[Text section]
((
I asked Pamela Johnson about other people who had encountered the massive Girl Scout cookies or cheese and cracker Handi Snacks™, eager to know how they were received and processed through various memory banks, personal histories and social filters, and curious about what ideas came out the other side.
Some people totally get it and they usually get a bit of an embarrassed laugh out of the junk food. Then there is the large number of people that love the work because they love cupcakes, Pop Tarts™, or P.B.&J’s. At least their interest in the work opens the door to a conversation of why I paint huge piles of junk food. I think most people understand the excess of our culture, even if they are choosing to embrace that excess instead of being disturbed by it. I do get a lot of the ‘I know it is bad but I can’t resist’ sentiment. All of it makes me wonder if I need to push the work a little further.
The first time I saw the paintings, at The Artist Project in April of 2008 as part of Artropolis, Johnson told me that they even elicited nostalgia, memories of when mom would pack a cupcake or Ding Dong™ in a sack lunch and send you off with an idyllic Americana nudge out the door. Admittedly the sound of cellophane calls my own kidhood to the surface because I too used to get Little Debbie Oatmeal Creme Pies™ in my lunch, or, on special days, Swiss Cake Rolls™ which I would peel the wrapper away from and methodically eat the outer shell of, yes, waxy chocolate, only to unroll the spiral of cake centimeters at a time with my tongue, slowly devouring the whole thing as I went.
Sometime in September of 2006, I came across the paintings of Pamela Michelle Johnson, vaguely oppressive canvases dominated by clouds of slate and steel gray, foregrounds indistinguishable from back, and expanses of heavy color upon which occasionally sat detailed tiny houses or which crawled white-knuckled women in a tensed-muscle distress of indeterminate origin, their heads turned down and eyes unseen.
Aside from striking me as beautifully thick with paint in the way of Gerhard Richter’s abstracts, I just didn’t connect with the work, couldn’t wrap my fingers around the images or project my own little world into them. They intrigued me and started me wondering about Johnson’s history, but I found the paintings inaccessible overall. I could stare at length at where colors touched and pressed themselves into other colors, but I couldn’t read their stories. In hindsight, it could be that the averted faces and cloud cover created an impenetrable wall, or that whatever those taut bodies were crawling away from somehow intimidated me or struck a chord I wasn’t ready or able to consider.
))
[Aim 1] Condense the paragraph of the essay that begins "Some people totally get it" into a short bulleted list, keeping its main facts.
The essay and the rows below it were taken from unrelated sources.

[Material for the task]
((
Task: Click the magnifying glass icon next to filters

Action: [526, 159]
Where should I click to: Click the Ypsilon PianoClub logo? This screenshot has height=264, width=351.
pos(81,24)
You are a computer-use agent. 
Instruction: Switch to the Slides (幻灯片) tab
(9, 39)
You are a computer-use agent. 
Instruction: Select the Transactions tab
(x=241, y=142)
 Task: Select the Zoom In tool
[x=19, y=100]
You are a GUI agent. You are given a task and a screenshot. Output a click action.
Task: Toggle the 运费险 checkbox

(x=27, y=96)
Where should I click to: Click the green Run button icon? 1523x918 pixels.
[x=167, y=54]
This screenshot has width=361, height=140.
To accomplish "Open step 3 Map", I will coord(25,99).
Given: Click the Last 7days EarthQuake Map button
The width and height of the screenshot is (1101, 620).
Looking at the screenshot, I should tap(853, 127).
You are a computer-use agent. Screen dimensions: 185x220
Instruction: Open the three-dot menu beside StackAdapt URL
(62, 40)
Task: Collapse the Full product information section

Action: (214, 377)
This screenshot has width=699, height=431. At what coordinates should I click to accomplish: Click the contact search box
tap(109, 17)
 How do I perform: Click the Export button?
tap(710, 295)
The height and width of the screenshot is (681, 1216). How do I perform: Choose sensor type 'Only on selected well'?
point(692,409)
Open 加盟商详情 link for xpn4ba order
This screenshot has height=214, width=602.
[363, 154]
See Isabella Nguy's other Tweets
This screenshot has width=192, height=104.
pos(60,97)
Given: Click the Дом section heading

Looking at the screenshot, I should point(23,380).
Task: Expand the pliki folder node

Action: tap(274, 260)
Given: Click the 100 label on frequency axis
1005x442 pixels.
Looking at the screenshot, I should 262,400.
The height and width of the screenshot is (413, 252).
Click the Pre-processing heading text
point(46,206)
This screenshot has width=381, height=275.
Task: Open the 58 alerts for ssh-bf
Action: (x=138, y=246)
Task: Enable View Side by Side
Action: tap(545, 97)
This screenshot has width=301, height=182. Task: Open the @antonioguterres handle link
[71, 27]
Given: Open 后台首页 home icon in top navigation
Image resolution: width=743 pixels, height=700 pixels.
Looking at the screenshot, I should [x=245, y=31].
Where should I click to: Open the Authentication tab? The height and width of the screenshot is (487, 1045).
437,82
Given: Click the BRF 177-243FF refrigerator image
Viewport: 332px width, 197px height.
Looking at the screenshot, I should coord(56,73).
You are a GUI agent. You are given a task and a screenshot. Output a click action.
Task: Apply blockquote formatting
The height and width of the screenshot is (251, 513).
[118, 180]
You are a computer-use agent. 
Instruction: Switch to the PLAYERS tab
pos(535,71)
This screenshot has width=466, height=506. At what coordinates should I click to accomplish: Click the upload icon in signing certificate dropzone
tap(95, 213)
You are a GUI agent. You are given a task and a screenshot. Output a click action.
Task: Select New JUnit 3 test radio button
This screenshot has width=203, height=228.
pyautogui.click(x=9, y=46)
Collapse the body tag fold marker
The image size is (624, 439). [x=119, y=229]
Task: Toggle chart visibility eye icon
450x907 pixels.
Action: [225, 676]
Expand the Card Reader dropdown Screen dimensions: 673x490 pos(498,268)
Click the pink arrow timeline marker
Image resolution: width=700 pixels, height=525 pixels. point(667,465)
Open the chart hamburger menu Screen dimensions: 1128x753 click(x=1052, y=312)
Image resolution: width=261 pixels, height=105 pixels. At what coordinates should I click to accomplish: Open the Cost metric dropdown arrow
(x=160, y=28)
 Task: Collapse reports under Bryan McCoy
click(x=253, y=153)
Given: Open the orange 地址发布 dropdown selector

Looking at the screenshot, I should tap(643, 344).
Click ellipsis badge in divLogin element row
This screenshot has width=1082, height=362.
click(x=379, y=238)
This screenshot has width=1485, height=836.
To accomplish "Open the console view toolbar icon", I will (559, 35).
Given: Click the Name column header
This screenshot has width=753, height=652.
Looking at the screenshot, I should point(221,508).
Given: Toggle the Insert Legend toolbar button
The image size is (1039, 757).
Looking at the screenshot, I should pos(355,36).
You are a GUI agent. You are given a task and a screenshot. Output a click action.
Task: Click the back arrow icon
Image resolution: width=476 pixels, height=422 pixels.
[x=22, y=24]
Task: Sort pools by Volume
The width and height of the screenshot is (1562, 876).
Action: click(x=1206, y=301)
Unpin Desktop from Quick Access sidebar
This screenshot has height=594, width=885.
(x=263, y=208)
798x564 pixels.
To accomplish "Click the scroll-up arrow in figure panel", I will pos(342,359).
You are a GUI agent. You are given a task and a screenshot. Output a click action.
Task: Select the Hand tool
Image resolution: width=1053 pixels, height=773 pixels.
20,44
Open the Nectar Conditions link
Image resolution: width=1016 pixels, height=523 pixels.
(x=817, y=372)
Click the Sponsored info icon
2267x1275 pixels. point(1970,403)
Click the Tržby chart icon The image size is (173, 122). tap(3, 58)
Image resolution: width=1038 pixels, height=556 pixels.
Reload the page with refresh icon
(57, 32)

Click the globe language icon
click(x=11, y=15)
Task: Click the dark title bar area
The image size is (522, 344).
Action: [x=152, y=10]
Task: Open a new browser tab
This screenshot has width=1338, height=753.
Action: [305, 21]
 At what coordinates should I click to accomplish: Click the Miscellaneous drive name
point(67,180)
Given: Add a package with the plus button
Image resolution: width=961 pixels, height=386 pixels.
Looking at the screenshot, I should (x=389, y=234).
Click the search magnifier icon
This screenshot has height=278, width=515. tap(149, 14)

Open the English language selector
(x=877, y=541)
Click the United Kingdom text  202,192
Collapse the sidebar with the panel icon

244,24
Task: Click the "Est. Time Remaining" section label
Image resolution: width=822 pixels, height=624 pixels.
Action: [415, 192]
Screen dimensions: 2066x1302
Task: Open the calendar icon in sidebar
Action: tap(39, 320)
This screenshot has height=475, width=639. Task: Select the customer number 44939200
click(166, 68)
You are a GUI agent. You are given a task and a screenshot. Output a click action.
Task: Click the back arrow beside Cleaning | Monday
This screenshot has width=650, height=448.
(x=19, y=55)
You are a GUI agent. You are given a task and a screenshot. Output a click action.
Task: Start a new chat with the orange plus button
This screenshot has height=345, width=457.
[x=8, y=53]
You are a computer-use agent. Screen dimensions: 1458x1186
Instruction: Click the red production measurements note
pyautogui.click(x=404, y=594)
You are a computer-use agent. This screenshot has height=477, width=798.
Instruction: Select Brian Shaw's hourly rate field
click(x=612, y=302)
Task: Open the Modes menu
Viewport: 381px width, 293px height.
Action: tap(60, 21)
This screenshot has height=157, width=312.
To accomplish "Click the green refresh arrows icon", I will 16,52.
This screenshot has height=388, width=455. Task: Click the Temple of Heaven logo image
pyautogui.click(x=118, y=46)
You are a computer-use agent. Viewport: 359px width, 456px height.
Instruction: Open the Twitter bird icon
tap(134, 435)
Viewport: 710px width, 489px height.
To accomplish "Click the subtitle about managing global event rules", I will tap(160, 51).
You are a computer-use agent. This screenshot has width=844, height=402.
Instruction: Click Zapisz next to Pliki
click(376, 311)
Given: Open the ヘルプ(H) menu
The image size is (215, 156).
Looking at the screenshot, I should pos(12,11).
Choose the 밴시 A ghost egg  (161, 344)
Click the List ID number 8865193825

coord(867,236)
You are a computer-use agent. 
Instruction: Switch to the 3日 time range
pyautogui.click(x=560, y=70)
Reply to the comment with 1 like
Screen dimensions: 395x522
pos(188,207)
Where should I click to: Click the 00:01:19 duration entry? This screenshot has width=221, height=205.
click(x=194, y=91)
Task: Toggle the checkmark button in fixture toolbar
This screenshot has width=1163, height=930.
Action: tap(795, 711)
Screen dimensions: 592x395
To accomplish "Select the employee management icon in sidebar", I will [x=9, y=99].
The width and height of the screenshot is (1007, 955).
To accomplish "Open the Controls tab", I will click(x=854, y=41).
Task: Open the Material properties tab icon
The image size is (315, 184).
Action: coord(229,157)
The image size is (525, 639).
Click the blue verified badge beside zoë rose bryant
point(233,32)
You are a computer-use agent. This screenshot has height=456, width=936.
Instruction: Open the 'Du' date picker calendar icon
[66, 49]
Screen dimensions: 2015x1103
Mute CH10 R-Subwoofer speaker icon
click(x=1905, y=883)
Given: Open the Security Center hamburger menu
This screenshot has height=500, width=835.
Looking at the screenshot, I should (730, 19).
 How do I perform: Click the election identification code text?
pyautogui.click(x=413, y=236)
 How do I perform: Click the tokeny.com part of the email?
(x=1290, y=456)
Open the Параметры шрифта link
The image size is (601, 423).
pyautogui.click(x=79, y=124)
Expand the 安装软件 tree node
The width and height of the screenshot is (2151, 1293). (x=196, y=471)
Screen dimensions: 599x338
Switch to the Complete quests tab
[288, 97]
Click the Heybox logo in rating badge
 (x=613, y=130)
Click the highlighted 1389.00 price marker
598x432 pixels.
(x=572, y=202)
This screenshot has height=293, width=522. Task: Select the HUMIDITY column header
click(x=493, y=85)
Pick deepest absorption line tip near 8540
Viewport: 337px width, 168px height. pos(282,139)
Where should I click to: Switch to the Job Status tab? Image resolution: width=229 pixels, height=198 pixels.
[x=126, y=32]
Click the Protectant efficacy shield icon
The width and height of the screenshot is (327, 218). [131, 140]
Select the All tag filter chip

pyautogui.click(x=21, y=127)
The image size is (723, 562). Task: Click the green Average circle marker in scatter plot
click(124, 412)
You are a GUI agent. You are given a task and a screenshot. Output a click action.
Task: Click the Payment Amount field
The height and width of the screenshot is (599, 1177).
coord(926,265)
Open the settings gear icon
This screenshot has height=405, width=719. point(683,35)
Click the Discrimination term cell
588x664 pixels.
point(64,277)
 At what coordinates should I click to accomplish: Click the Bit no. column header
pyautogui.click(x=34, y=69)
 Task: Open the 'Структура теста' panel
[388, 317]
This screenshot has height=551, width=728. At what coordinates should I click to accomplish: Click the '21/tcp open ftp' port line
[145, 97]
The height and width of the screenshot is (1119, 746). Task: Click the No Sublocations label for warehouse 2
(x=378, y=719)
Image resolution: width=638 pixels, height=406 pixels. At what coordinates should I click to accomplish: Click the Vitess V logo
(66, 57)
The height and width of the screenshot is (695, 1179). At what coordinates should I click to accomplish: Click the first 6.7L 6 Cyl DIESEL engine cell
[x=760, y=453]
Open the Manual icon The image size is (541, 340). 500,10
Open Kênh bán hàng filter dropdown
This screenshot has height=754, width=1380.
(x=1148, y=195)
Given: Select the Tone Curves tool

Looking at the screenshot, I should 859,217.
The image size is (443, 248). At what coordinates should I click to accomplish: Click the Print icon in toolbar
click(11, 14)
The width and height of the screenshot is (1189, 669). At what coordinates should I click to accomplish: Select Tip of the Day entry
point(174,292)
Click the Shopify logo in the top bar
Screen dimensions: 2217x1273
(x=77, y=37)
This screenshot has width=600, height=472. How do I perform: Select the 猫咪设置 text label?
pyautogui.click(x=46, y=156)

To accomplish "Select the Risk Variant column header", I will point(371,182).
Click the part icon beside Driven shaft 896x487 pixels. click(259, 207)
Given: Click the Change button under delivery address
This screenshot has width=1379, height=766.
))
[Aim 2] In the rows, substitute "Command" for "Instruction". Begin at the first row and stop after the row that contains "Action: (214, 377)". Change nothing else.

[Full response 1]
- Some people fully understand the work and usually laugh at the junk food with slight embarrassment.
- Many love the work because they love cupcakes, Pop Tarts™, or P.B.&J's. That interest at least opens a conversation about why I paint huge piles of junk food.
- I think most people understand our culture's excess, even if they embrace it rather than being disturbed by it.
- I often hear the "I know it is bad but I can't resist" sentiment.
- All of this makes me wonder whether I should push the work further.

[Full response 2]
Task: Click the magnifying glass icon next to filters

Action: [526, 159]
Where should I click to: Click the Ypsilon PianoClub logo? This screenshot has height=264, width=351.
pos(81,24)
You are a computer-use agent. 
Command: Switch to the Slides (幻灯片) tab
(9, 39)
You are a computer-use agent. 
Command: Select the Transactions tab
(x=241, y=142)
 Task: Select the Zoom In tool
[x=19, y=100]
You are a GUI agent. You are given a task and a screenshot. Output a click action.
Task: Toggle the 运费险 checkbox

(x=27, y=96)
Where should I click to: Click the green Run button icon? 1523x918 pixels.
[x=167, y=54]
This screenshot has width=361, height=140.
To accomplish "Open step 3 Map", I will coord(25,99).
Given: Click the Last 7days EarthQuake Map button
The width and height of the screenshot is (1101, 620).
Looking at the screenshot, I should tap(853, 127).
You are a computer-use agent. Screen dimensions: 185x220
Command: Open the three-dot menu beside StackAdapt URL
(62, 40)
Task: Collapse the Full product information section

Action: (214, 377)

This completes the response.